The data:
◇ ◇ ◇

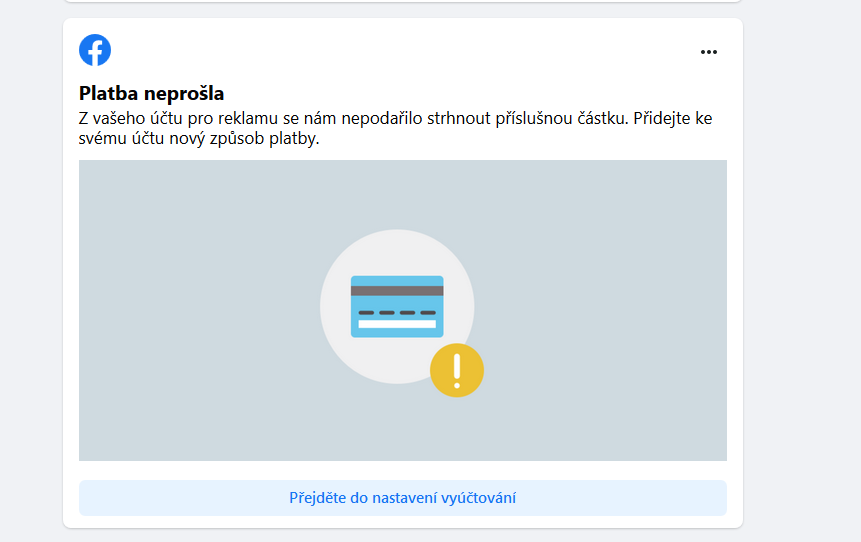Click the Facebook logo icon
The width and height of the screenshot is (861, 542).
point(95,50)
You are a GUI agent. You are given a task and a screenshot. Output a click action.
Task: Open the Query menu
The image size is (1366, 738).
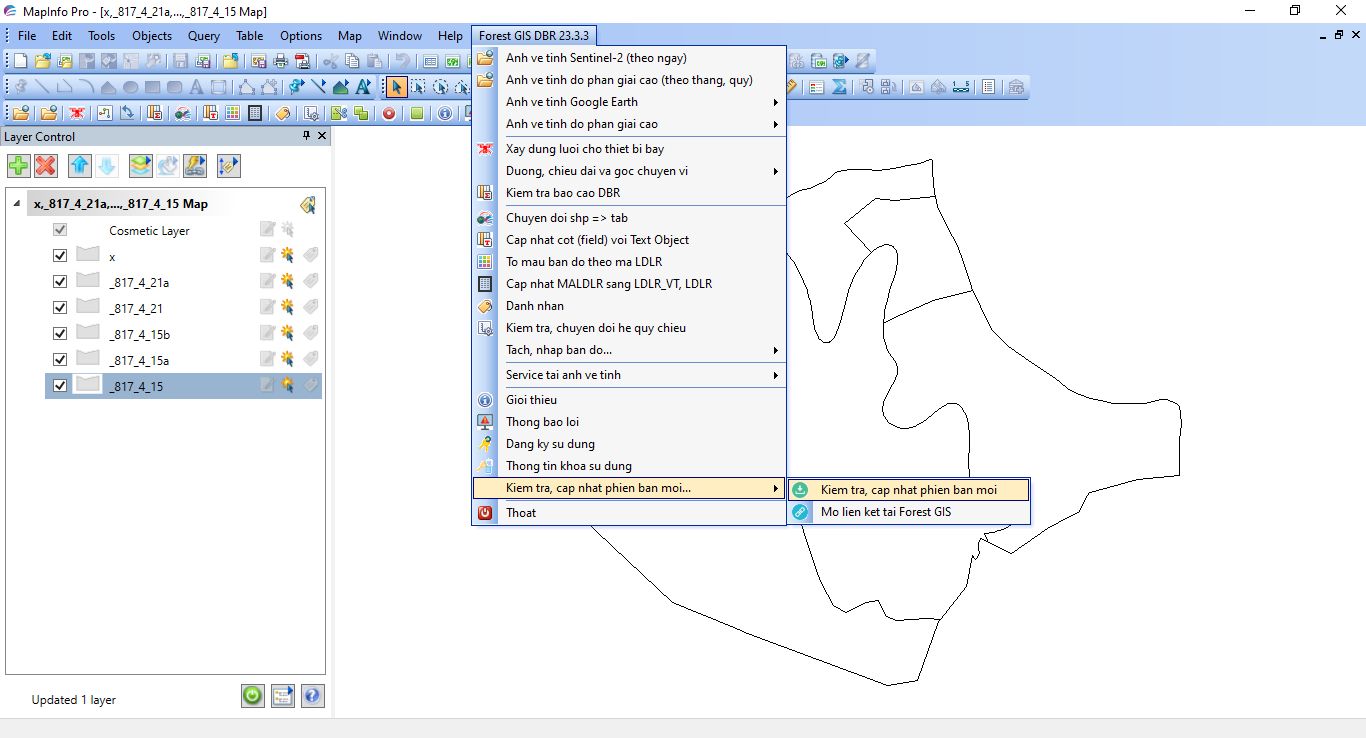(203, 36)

◇ ◇ ◇

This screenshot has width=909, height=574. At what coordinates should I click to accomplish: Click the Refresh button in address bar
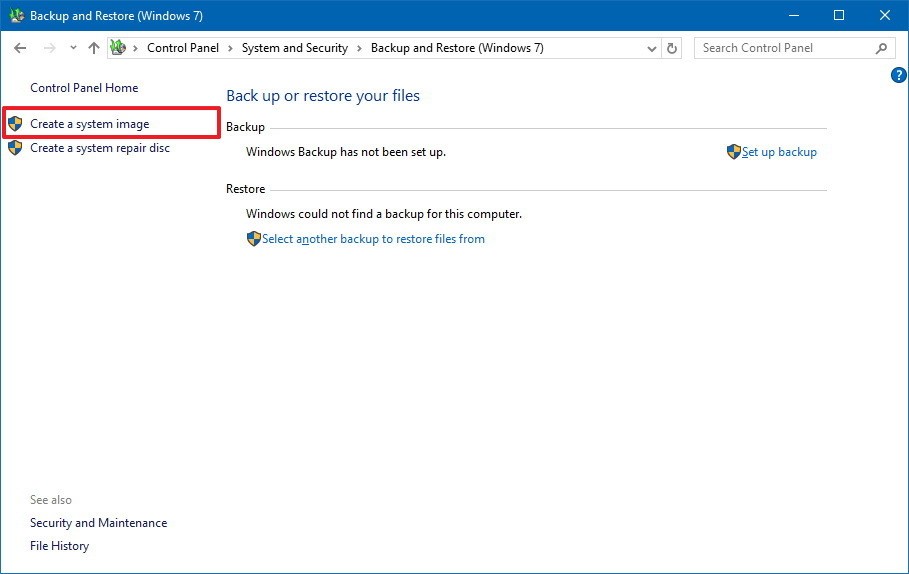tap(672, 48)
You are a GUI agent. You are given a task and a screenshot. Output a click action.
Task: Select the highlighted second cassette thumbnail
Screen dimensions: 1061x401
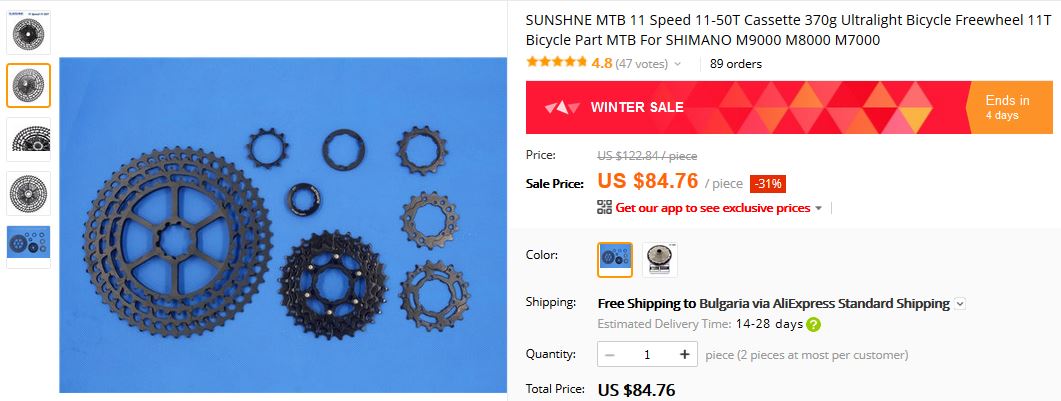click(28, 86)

◇ ◇ ◇

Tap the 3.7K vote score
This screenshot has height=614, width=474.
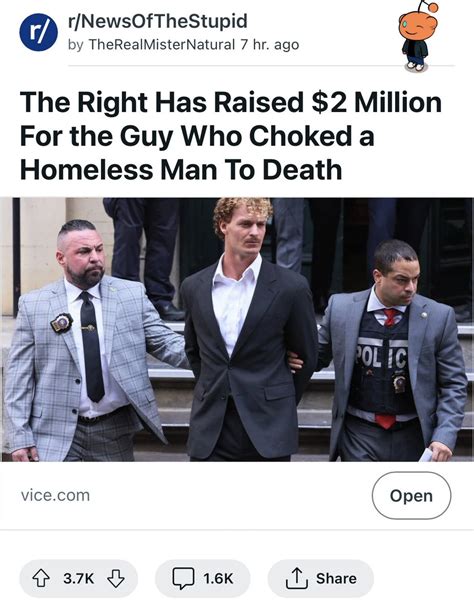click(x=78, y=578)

◇ ◇ ◇

Problem details: Every line from the one with "This screenshot has width=909, height=574." through the one with "Task: Select the" is to be reproduced exactly as written above, and the pictures are to be dropped.

Written answer:
This screenshot has width=909, height=574. At what coordinates should I click to accomplish: Click the Refresh button in address bar
tap(672, 48)
You are a GUI agent. You are given a task and a screenshot. Output a click action.
Task: Select the highlighted second cassette thumbnail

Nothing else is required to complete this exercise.